Metaranews.co, News – Satu tahun yang lalu, tepatnya pada tanggal 1 Oktober 2022, terjadi tragedi yang menggemparkan dunia sepak bola Indonesia. Tragedi tersebut terjadi di Stadion Kanjuruhan, Malang, setelah pertandingan Arema FC melawan Persebaya Surabaya dalam lanjutan Liga 1.
Kekalahan Arema FC dari Persebaya dengan skor 2-3 membuat sekumpulan penonton menyemut ke dalam lapangan hijau. Situasi semakin tak terkendali ketika aparat kepolisian menembakan gas air mata ke arah tribun penonton.
Akses stadion yang tak mampu menampung ribuan orang dalam waktu bersamaan membuat penonton terjebak di ambang pintu keluar arena. Penonton pun berdesak-desakan berebut keluar lapangan. Gas air mata menambah parah keadaan. Orang-orang bergelimpangan.
Akibat tragedi ini, sebanyak 135 orang meninggal dunia dan ratusan lainnya luka-luka. Rata-rata korban luka mengalami masalah serupa, yaitu kerusakan penglihatan dan pernapasan.
Pemerintah melalui Kemenko Polhukam membentuk Tim Gabungan Independen Pencari Fakta (TGIPF) untuk melakukan investigasi terhadap penyebab utama insiden. TGIPF menyatakan bahwa gas air mata adalah biang kerok Tragedi Kanjuruhan.
Di sisi lain, kepolisian menetapkan enam tersangka dalam tragedi ini, yaitu Dirut PT LIB Akhmad Hadian Lukita, Ketua Panpel Arema FC Abdul Haris, Security Officer Suko Sutrisno, Kabag Operasi Polres Malang Kompol Wahyu Setyo Pranoto, Danki III Brimob Polda Jawa Timur AKP Hasdarman, dan Kasat Samapta Polres Malang AKP Bambang Sidik Ahmadi.
Proses hukum terhadap para tersangka masih terus berjalan. Akhmad Hadian Lukita sejauh ini dibebaskan. Sedangkan pihak Arema FC dan anggota Polri yang dianggap bertanggung jawab telah dijatuhi vonis penjara.
Tragedi Kanjuruhan turut menjadi perhatian dunia. Bukan tanpa alasan, jumlah korban yang tewas merupakan yang terbanyak kedua di dunia dari insiden serupa.
Presiden FIFA, Gianni Infantino, sempat berkunjung ke Indonesia tak lama setelah Tragedi Kanjuruhan. FIFA ingin transformasi sepak bola dilakukan di Indonesia.

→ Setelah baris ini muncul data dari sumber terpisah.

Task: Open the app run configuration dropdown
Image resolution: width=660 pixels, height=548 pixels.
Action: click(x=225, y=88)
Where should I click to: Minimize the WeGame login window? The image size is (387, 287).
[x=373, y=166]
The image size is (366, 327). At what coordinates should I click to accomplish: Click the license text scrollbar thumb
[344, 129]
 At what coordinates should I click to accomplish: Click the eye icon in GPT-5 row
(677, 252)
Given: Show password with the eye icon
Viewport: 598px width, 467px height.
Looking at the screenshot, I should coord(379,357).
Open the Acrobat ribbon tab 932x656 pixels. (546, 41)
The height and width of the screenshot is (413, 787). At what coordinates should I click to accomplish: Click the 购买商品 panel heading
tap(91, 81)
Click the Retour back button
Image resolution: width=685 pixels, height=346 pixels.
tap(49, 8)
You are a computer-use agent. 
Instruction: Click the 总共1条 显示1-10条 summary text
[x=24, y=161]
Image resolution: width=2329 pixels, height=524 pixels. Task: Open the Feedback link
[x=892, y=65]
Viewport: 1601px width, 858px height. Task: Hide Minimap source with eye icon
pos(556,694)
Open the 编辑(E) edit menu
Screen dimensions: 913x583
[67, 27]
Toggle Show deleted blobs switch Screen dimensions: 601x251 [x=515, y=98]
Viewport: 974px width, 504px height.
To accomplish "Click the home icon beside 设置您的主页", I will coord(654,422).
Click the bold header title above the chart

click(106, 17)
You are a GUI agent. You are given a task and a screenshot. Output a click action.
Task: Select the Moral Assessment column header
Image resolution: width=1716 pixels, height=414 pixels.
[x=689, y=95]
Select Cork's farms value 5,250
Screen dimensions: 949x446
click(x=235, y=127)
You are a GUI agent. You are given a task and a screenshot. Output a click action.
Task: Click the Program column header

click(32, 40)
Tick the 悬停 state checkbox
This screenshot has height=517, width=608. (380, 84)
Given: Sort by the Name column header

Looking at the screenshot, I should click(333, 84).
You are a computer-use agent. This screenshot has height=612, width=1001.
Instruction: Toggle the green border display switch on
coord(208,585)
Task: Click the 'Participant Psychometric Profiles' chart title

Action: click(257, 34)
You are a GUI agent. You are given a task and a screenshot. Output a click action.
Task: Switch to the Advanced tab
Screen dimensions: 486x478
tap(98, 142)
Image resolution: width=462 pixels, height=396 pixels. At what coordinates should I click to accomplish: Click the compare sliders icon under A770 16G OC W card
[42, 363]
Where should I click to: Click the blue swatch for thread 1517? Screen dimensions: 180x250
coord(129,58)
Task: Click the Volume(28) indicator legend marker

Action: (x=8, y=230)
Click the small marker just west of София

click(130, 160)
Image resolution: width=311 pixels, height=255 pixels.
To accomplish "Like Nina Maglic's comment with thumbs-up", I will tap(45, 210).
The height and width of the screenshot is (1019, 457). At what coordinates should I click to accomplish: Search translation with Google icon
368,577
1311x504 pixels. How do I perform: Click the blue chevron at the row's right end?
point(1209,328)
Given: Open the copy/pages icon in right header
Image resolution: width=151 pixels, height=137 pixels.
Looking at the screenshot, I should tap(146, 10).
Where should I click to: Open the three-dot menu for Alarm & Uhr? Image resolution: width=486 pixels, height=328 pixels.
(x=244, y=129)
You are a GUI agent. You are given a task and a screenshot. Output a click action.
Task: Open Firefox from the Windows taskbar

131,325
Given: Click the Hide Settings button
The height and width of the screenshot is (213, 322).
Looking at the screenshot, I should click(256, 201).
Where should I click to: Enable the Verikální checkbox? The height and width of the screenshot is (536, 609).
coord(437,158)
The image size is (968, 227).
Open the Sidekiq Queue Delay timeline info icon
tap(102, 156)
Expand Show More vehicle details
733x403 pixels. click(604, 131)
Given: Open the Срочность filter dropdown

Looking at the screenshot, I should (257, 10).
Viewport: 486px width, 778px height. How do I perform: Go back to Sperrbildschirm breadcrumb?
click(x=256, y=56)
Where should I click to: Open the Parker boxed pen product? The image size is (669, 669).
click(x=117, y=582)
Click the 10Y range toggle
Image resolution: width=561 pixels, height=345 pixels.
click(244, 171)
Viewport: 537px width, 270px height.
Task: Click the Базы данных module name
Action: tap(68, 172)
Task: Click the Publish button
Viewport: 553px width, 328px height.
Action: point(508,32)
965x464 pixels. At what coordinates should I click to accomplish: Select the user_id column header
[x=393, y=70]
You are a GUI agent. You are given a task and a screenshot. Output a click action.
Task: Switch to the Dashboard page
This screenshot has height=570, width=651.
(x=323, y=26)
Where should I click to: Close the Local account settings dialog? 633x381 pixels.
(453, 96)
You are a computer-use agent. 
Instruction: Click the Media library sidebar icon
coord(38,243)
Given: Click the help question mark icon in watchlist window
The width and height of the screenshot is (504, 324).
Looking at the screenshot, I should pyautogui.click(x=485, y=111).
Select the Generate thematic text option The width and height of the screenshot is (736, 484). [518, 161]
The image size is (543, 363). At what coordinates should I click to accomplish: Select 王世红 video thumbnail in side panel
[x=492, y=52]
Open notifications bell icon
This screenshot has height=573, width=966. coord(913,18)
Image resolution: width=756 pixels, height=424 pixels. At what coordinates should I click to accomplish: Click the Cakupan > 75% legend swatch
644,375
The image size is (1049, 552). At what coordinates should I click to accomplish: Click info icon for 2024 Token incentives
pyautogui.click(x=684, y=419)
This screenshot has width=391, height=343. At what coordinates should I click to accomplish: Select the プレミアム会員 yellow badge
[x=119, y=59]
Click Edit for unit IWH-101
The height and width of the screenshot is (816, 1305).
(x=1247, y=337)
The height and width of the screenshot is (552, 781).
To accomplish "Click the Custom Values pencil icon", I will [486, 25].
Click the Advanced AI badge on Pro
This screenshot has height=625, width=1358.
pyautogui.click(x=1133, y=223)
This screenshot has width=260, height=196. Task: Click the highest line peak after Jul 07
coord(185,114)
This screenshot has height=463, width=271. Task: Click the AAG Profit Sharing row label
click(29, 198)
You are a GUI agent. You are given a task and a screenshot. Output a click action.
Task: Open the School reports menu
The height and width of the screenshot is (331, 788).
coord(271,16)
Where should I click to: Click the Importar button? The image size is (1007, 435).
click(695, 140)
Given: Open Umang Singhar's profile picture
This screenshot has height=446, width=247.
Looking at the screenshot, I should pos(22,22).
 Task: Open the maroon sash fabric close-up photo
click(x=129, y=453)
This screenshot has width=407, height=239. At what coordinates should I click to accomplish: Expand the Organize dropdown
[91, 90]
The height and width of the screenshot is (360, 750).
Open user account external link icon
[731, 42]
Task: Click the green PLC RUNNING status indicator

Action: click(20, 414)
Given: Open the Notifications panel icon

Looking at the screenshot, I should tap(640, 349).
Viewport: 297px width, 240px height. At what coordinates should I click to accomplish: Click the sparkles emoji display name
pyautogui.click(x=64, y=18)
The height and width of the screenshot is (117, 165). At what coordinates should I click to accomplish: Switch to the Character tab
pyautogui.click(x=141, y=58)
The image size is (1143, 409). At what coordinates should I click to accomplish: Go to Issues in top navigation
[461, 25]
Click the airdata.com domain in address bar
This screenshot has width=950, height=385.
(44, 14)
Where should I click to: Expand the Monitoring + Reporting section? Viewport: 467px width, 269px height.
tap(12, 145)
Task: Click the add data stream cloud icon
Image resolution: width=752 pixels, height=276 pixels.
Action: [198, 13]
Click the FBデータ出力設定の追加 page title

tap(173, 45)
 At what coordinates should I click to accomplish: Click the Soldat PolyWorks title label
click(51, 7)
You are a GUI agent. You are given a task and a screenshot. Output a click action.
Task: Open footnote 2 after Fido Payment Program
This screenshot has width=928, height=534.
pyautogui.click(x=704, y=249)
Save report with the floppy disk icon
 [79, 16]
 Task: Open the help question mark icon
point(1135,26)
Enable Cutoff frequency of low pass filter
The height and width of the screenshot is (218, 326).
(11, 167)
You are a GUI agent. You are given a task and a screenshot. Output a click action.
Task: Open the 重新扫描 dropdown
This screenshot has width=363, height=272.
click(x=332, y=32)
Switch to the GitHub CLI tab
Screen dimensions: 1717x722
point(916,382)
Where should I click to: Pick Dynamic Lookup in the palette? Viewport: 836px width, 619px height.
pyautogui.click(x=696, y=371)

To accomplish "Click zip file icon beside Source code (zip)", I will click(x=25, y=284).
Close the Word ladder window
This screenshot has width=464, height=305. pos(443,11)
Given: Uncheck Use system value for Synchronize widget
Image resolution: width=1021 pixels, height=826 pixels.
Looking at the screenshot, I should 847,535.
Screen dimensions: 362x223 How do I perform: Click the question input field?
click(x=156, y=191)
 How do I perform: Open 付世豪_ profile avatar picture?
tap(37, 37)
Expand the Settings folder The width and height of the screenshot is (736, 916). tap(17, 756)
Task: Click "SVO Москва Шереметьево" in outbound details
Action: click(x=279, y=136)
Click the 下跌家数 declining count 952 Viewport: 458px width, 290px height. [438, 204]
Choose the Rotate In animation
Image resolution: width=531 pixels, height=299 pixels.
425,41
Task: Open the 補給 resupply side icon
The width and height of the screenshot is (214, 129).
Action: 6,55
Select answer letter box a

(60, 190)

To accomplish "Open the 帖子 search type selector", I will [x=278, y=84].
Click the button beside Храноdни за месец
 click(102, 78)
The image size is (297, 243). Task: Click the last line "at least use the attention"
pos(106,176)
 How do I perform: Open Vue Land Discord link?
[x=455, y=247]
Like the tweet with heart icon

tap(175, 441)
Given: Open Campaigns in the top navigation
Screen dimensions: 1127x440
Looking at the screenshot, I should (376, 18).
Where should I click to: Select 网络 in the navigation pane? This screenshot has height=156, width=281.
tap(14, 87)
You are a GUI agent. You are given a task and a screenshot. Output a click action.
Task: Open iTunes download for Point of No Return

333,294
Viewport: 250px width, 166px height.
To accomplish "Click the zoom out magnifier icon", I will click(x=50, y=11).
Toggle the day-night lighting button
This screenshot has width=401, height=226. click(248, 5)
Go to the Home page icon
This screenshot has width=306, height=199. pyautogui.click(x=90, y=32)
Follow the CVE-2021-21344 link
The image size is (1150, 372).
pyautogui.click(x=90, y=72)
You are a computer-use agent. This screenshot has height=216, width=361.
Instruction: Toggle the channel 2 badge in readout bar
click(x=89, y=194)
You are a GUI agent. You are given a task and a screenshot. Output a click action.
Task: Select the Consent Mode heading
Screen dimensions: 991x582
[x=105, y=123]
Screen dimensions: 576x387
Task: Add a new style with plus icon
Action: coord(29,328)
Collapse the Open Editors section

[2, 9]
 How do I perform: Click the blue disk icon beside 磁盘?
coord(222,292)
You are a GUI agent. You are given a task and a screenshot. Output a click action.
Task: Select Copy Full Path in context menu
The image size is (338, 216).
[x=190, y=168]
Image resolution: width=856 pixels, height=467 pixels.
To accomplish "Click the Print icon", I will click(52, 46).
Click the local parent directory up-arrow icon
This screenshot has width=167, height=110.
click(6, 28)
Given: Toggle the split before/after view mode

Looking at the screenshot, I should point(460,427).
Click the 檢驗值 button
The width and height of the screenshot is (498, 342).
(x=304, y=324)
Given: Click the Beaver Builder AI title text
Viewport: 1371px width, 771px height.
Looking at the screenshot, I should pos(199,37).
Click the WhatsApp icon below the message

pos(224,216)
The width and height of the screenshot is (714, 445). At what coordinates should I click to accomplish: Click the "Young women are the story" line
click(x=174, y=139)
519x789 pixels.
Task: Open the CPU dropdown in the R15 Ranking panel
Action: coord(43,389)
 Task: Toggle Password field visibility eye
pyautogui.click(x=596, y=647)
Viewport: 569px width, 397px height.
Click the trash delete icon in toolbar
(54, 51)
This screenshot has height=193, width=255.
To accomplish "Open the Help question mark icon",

Kompetisi sepak bola Indonesia dalam hal ini Liga 1 dan Liga 2 juga sempat berhenti total setelah tragedi terjadi. Liga 1 bahkan sampai menghapus sistem degradasi. Kini, Liga 1 dan Liga 2 menerapkan larangan suporter tandang sebagai penerapan transformasi sepak bola yang direkomendasikan FIFA.
Kini kompetisi sudah kembali bergulir dari Liga 1 hingga Liga 2. Namun, ingatan publik terhadap Tragedi Kanjuruhan tetap menyala.